[WHAT YOU ARE ASKED TO DO] What do the lines say from the one containing "You are a GUI" to the end of the records? Restate them word for word, and only those.

[TASK DATA]
_ _ _ _ _ _ _

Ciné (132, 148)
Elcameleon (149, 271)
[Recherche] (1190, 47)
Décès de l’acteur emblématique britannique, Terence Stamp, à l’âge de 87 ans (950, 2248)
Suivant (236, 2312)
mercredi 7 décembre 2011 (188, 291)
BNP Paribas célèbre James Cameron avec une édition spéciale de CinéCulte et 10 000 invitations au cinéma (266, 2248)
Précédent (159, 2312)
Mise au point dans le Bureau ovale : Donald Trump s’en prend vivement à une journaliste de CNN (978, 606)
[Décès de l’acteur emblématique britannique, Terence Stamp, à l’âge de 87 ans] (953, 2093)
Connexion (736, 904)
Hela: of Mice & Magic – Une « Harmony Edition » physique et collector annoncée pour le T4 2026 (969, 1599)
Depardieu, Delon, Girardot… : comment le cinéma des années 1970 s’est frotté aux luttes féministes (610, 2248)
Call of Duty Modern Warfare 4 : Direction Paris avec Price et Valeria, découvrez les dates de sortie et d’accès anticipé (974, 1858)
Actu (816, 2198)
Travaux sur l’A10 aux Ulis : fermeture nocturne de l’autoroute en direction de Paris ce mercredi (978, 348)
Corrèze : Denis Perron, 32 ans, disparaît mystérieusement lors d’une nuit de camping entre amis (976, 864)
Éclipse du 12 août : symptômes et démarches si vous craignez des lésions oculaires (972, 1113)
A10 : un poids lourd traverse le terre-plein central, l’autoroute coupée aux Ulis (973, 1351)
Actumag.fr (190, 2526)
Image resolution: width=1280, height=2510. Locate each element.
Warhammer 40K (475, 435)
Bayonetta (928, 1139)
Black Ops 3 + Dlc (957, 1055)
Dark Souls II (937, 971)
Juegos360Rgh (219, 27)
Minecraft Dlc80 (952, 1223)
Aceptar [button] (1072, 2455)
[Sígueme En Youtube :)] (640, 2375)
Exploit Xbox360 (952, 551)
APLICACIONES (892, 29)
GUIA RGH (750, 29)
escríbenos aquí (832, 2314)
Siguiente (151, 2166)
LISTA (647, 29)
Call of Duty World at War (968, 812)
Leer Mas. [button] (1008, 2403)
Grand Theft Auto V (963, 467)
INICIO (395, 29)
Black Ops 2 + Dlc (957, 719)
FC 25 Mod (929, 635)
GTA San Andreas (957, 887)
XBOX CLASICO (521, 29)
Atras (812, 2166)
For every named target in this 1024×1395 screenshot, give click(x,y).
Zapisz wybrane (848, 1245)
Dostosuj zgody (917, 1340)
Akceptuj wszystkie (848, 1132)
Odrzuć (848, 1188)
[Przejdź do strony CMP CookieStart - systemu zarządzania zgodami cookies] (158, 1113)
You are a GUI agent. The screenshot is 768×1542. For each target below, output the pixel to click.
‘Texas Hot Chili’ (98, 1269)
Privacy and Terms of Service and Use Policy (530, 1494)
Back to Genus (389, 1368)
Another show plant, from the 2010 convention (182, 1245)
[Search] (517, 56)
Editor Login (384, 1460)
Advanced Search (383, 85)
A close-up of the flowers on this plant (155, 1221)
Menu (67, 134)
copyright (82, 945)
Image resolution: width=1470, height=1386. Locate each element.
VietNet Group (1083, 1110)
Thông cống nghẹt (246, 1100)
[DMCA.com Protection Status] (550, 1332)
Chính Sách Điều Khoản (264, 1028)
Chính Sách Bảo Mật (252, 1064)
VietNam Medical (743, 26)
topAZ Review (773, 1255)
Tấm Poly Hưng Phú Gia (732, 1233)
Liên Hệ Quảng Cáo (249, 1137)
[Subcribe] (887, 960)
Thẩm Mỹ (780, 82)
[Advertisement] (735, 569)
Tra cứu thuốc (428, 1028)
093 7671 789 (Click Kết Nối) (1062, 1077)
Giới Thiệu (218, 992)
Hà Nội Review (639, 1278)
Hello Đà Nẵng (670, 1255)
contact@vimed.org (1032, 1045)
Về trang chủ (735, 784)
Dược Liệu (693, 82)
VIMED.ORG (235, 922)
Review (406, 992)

_ _ _ _ _ _ _

[ANSWER SECTION]
You are a GUI agent. The screenshot is 768×1542. For each target below, output the pixel to click.
‘Texas Hot Chili’ (98, 1269)
Privacy and Terms of Service and Use Policy (530, 1494)
Back to Genus (389, 1368)
Another show plant, from the 2010 convention (182, 1245)
[Search] (517, 56)
Editor Login (384, 1460)
Advanced Search (383, 85)
A close-up of the flowers on this plant (155, 1221)
Menu (67, 134)
copyright (82, 945)
Image resolution: width=1470, height=1386. Locate each element.
VietNet Group (1083, 1110)
Thông cống nghẹt (246, 1100)
[DMCA.com Protection Status] (550, 1332)
Chính Sách Điều Khoản (264, 1028)
Chính Sách Bảo Mật (252, 1064)
VietNam Medical (743, 26)
topAZ Review (773, 1255)
Tấm Poly Hưng Phú Gia (732, 1233)
Liên Hệ Quảng Cáo (249, 1137)
[Subcribe] (887, 960)
Thẩm Mỹ (780, 82)
[Advertisement] (735, 569)
Tra cứu thuốc (428, 1028)
093 7671 789 (Click Kết Nối) (1062, 1077)
Giới Thiệu (218, 992)
Hà Nội Review (639, 1278)
Hello Đà Nẵng (670, 1255)
contact@vimed.org (1032, 1045)
Về trang chủ (735, 784)
Dược Liệu (693, 82)
VIMED.ORG (235, 922)
Review (406, 992)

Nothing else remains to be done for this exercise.